▶ TO DO: Everything from the line with "About us (1048, 50)" through the end of the entries must be transcribed exactly; no other lines belong in the answer.

▶ RECORDS FOR THE EXERCISE:
================================
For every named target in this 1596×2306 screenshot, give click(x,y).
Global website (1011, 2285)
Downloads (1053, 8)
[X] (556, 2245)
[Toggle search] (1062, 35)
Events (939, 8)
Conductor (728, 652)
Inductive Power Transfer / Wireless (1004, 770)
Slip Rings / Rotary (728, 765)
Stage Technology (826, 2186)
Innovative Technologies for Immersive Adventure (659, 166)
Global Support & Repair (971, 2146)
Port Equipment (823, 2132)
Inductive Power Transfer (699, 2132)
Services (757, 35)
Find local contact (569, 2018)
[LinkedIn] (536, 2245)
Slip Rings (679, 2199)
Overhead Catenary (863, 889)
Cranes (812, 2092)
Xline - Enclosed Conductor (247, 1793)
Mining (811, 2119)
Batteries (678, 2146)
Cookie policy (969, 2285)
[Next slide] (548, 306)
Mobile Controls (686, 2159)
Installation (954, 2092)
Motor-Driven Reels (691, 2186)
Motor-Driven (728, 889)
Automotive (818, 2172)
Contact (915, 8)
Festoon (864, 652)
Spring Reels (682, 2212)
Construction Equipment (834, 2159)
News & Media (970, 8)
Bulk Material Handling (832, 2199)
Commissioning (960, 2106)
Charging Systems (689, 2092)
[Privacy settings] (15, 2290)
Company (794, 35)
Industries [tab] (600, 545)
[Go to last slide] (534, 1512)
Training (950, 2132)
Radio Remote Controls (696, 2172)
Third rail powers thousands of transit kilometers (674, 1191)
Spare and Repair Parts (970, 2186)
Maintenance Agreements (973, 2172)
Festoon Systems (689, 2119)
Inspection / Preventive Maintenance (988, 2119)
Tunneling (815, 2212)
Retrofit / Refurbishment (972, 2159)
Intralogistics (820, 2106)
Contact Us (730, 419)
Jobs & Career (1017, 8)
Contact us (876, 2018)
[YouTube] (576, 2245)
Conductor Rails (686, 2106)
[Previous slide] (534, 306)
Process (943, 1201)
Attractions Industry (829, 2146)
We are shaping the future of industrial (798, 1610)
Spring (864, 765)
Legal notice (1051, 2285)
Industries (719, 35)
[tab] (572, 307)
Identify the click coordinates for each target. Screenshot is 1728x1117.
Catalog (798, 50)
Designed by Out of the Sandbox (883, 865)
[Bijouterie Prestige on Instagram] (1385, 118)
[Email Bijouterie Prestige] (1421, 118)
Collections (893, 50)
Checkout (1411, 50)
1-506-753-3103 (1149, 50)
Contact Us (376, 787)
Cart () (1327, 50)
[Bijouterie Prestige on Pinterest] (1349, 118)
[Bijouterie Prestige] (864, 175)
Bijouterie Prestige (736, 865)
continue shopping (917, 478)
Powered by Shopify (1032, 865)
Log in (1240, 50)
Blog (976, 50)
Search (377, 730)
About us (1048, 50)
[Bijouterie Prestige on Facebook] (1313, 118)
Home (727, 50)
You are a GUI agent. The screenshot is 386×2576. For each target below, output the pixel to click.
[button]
================================
▶ THE COMPLETED TASK:
About us (1048, 50)
[Bijouterie Prestige on Facebook] (1313, 118)
Home (727, 50)
You are a GUI agent. The screenshot is 386×2576. For each target below, output the pixel to click.
[button]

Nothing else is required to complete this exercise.